È esattamente il contrario del noto aforisma giuridico: «Difendersi nel processo e non dal processo». Qui, invece, si ribalta: Schmidheiny ha dimostrato di mettere in atto ogni strategia per difendersi dal processo e non nel processo.
La sequenza costante di eccezioni e di rilievi di presunte nullità, reiterate e riproposte anche quando già hanno ricevuto risposte, chiarimenti, accoglienza o respingimento, sembra delineare pienamente questa pianificazione.
Adesso la difesa ha sollevato la nullità per la mancata traduzione in lingua tedesca della sentenza della Corte d’Assise d’Appello di Torino.
Scriviamo «adesso», ma non è un tema nuovo. Anche nel processo di primo grado in Corte d’Assise a Novara, la traduzione degli atti, che pure c’era, fu oggetto di minuziosi rilievi e contestazioni da parte della difesa che la definì «errata, incompleta o inidonea».
LA TRADUZIONE
La Corte di Cassazione, all’udienza di mercoledì 11 febbraio 2026, ha ritenuto fondata la doglianza della difesa e ha annullato la sentenza di secondo grado, rimandandola a Torino affinché venga disposta la traduzione nella lingua madre dell’imputato svizzero tedesco.
La decisione è presa.
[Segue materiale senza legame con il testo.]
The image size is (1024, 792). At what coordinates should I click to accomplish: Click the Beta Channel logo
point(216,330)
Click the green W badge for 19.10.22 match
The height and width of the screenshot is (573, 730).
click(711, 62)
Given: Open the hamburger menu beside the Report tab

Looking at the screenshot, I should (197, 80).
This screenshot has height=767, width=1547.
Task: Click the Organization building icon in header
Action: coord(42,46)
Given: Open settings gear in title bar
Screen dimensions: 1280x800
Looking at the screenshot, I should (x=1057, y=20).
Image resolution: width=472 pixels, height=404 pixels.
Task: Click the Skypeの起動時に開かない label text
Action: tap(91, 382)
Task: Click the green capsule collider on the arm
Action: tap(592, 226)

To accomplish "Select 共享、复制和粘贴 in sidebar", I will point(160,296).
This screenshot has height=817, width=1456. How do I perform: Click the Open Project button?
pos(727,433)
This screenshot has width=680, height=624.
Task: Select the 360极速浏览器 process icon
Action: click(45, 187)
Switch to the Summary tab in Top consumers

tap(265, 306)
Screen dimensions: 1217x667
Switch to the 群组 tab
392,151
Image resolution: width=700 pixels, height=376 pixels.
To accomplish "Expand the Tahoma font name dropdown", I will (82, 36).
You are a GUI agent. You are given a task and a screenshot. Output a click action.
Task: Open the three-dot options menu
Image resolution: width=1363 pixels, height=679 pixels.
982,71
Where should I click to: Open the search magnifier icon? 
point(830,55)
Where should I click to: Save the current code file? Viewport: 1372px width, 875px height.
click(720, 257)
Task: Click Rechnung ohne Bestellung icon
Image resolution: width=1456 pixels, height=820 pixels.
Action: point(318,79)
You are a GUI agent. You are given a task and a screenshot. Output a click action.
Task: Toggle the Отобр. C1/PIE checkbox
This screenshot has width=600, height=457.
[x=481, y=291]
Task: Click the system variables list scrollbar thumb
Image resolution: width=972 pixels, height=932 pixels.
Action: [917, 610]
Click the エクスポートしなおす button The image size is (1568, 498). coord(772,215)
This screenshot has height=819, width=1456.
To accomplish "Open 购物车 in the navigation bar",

Non ci sarebbe più niente da dire, però…
Però.
LE DOMANDE
Però qualche riflessione forse merita farla, visto che il tema ha provocato nell’opinione pubblica reazioni sdegnate o deluse.
Domanda: senza quella traduzione, l’imputato può comprendere (anzi, ha potuto comprendere) per quale motivo è stato condannato a 9 anni e mezzo, in ordine al reato di omicidio colposo aggravato, per la morte di 91 persone, uccise dal mesotelioma provocato dall’amianto?
Sì, molto ragionevolmente sì, lo ha compreso, altrimenti i suoi difensori non avrebbero potuto depositare 530 pagine di ricorso in Cassazione. A sua insaputa?
Quel ricorso, corposo e ampiamente articolato, non è certamente frettoloso ed è difficile credere che l’imputato non sia minuziosamente consapevole di quanto c’è scritto, tanto più che ha sempre tenuto un comportamento interessato e pervasivo, tanto nell’attività imprenditoriale quanto nei processi e, diciamo così, relative appendici.
Altra domanda: in precedenza, gli atti di avviso di chiusura indagini, di citazione a giudizio e sentenze, erano stati tradotti?
Sì (con qualche dubbio che sia stata tradotta la sentenza di secondo grado del filone Eternit Bis, riguardante le morti di Cavagnolo).
Di certo, nell’ordinanza del 19 luglio 2021, emessa dalla Corte d’Assise di Novara, (primo grado di giudizio dell’Eternit Bis), il presidente Gianfranco Pezone diede per scontato, «per come ammesso pacificamente dalle parti, [che] l’imputato – di origine svizzera – non parla né comprende sufficientemente la lingua italiana […]»; inoltre «va preliminarmente evidenziato che sia il PM che il GUP hanno provveduto a far tradurre i predetti atti nella lingua-madre tedesca conosciuta dall’imputato, benché costui abbia eletto domicilio presso lo studio del difensore di fiducia». Da più di sedici anni i difensori di fiducia di Stephan Schmidheiny sono due: gli avvocati Astolfo Di Amato e Guido Carlo Alleva, italiani.
IL DIRITTO DI MOHAMED
Difensori che, nei giorni scorsi in Cassazione, hanno insistito sulla nullità della sentenza di secondo grado per mancata traduzione. In particolare, è stato citato il pronunciamento delle Sezioni Unite del 29 maggio 2025, che ribadisce il diritto alla traduzione, peraltro già in precedenza sancito.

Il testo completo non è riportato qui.